Un simple employé se verra plus difficilement licencié sur ce motif puisque ses tâches sont soumis à l’approbation de ses supérieurs hiérarchiques.
Par ailleurs, les compétences du salarié étant prises en compte, un employeur ne pourra pas lui imputer une insuffisance professionnelle s’il ne lui a pas proposé une formation suite à un changement de poste ou à l’exécution de nouvelles tâches.
EXEMPLE :
Un employeur fait l’acquisition de nouveaux logiciels de comptabilité venant remplacer les anciens. Le comptable de l’entreprise ne pourra pas se voir licencié s’il fait des erreurs avec ce nouveau logiciel alors même que l’employeur ne lui a pas proposé une formation pour le maitriser. L’employeur doit donc s’assurer de l’adaptabilité de son salarié.
Distinction insuffisance professionnelle/Insuffisance de résultat
La distinction est importante car l’insuffisance de résultat seule n’est pas un motif de licenciement.

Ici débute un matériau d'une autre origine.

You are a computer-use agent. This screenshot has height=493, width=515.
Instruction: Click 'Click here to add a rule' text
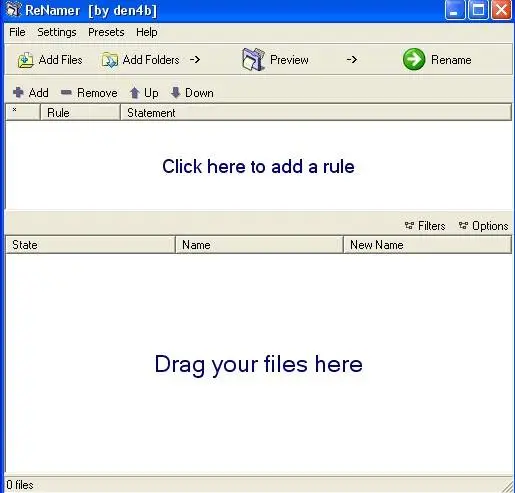[258, 166]

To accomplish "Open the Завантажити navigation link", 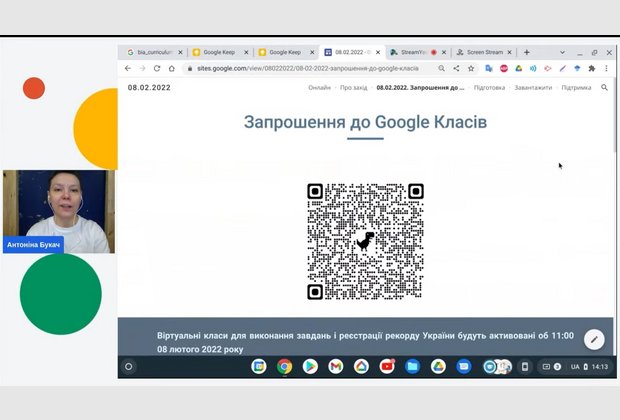I will coord(534,88).
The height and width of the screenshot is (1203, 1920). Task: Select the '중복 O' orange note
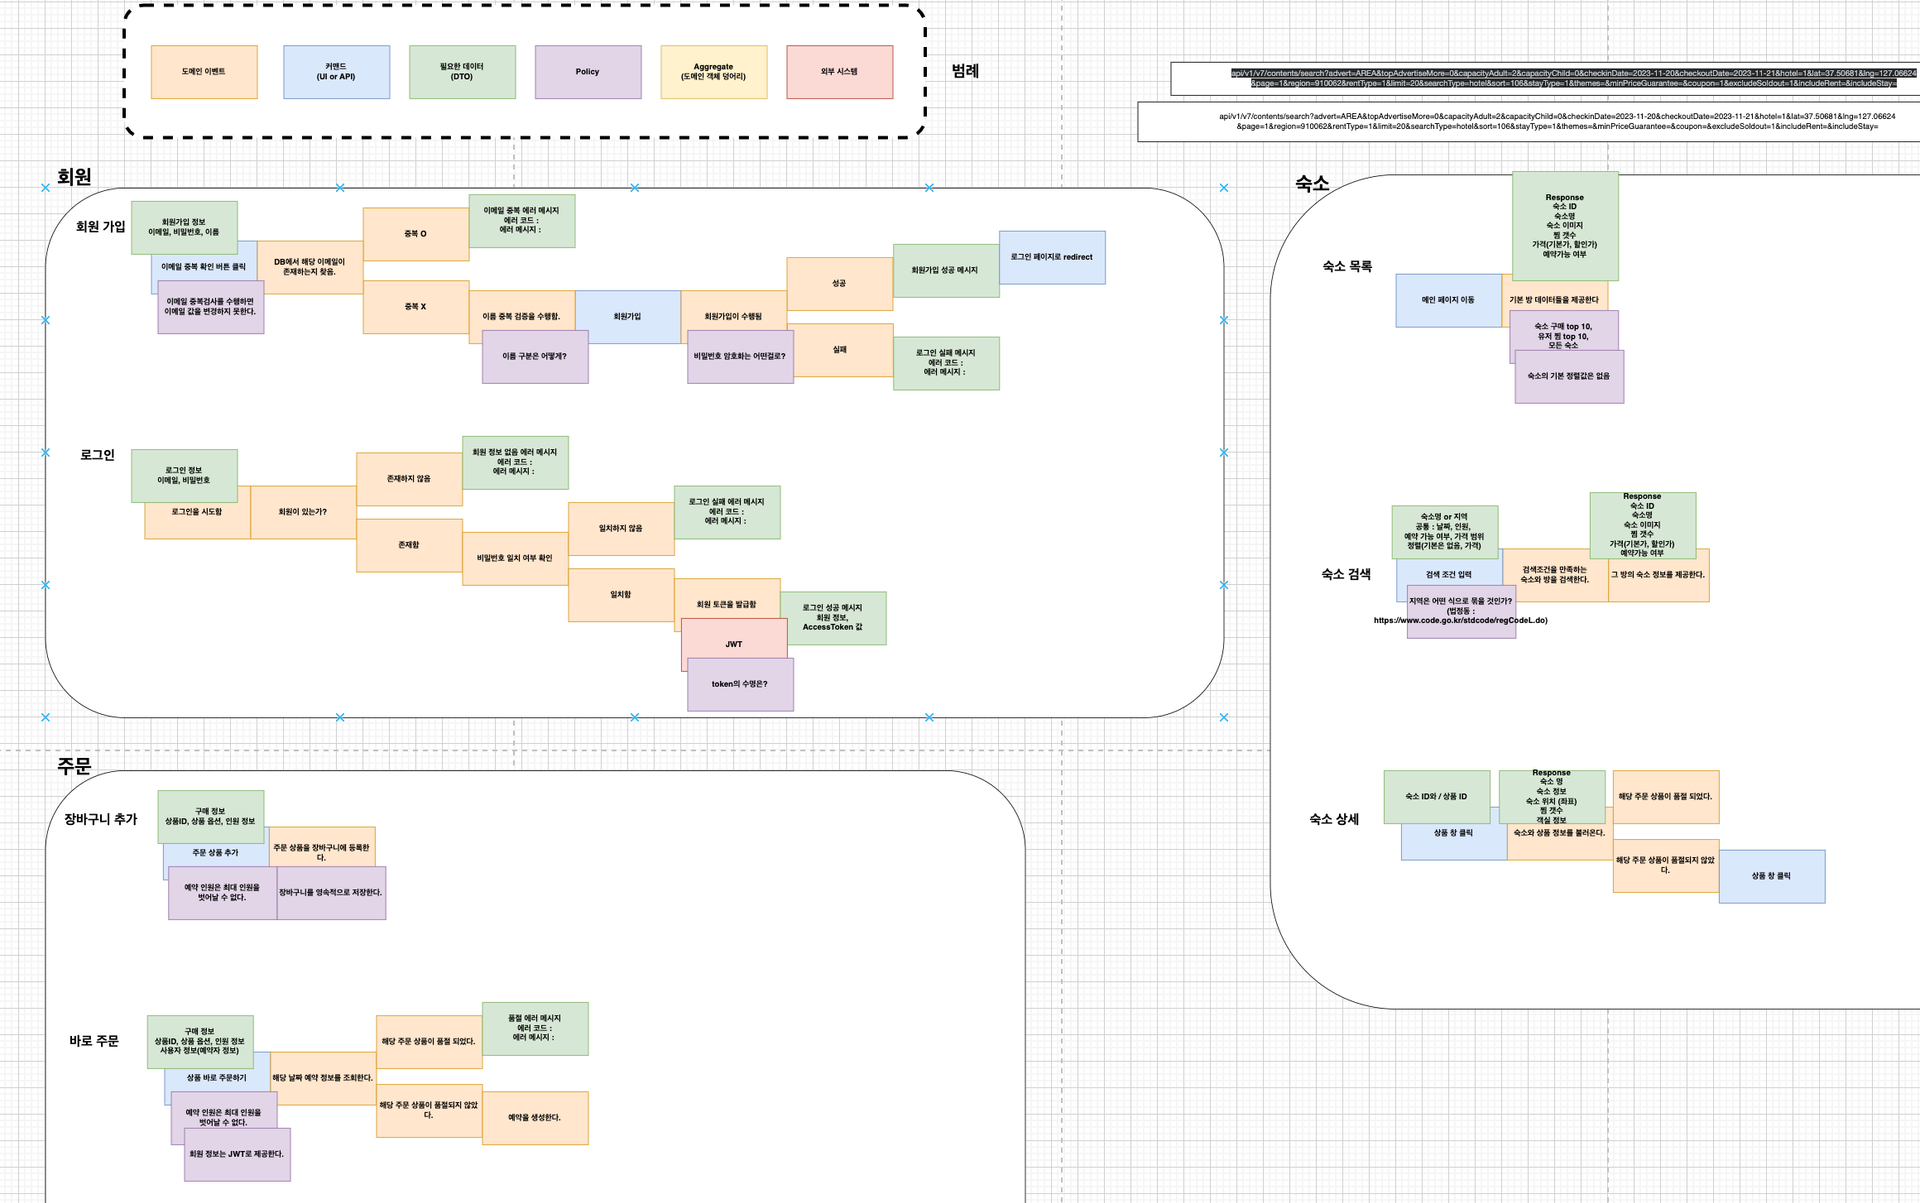click(415, 234)
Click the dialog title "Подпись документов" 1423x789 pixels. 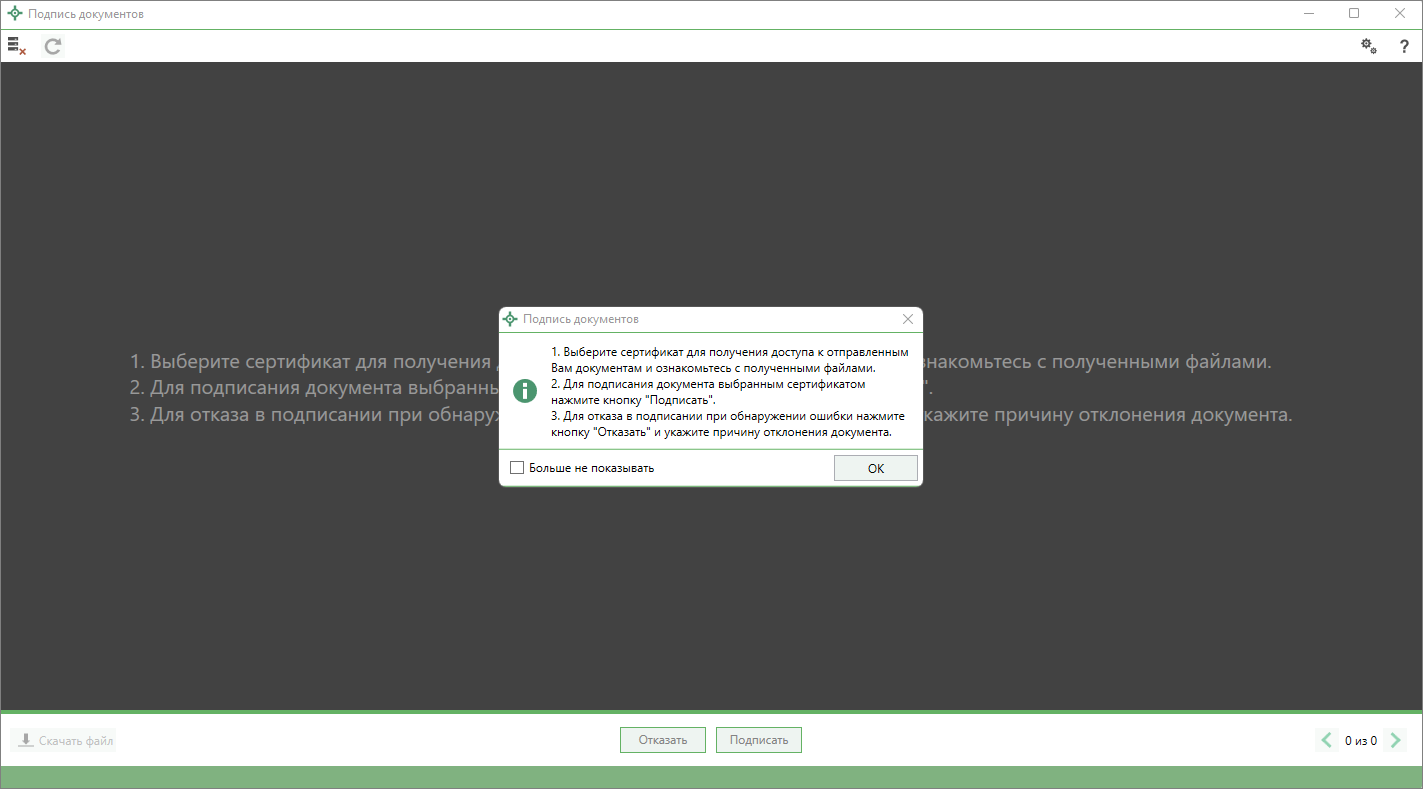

Cette insuffisance la peut être le résultat d’une insuffisance professionnelle, mais pas systématiquement. Pour être sanctionnable, il faut qu’elle le soit.
Ainsi, un salarié qui n’atteint pas ses objectifs contractuels à cause d’une conjoncture économique défavorable dans le marché en question n’est pas sanctionnable. On ne peut pas faire peser les risques de l’économie de l’entreprise sur les salariés. En revanche l’insuffisance de résultat sera une cause réelle et sérieuse de licenciement si elle est le fruit d’une insuffisance professionnelle. Par exemple, un salarié qui a des difficultés à manger son équipe et n’atteint pas ses résultats, ou qui se rend coupable d’erreurs de gestion.
Les obligations incombant à l’employeur
Cette mesure disciplinaire reste un licenciement même si le salarié n’est pas fautif. Par conséquent, il doit s’assurer de respecter la procédure de droit commun du licenciement pour cause réelle et sérieuse.
Dans un premier temps, il doit convoquer le salarié à un entretien préalable par lettre recommandé. Celui-ci précise le motif du licenciement envisagé. C’est obligatoire. Néanmoins, contrairement aux autres motifs de licenciement pour lesquels la lettre de licenciement doit être circonstanciée, il suffit à l'employeur d'invoquer le grief d'insuffisance professionnelle.
Par ailleurs, la charge de la preuve incombe au demandeur (article 1353 code civil, anciennement 1315). C’est-à-dire que c’est votre patron qui devra rapporter les faits précis et vérifiables qui prouvent l’existence de cette insuffisance. Ils doivent incomber au salarié. C’est-à-dire que c’est entièrement dû à votre personne et que l’employeur n’y est pour rien. Par exemple, il pourra prouver cela en montrant qu’il vous a bien dispensé d’une formation.
CONCLUSION :
Ce licenciement non fautif peut s’avérer cruel pour le salarié au même titre que le licenciement pour motif économique. Néanmoins, il faudra s’assurer que l’employeur ne profite pas de sa position dominante et rapporte bien les faits imputables au salarié qui prouve cette insuffisance professionnelle.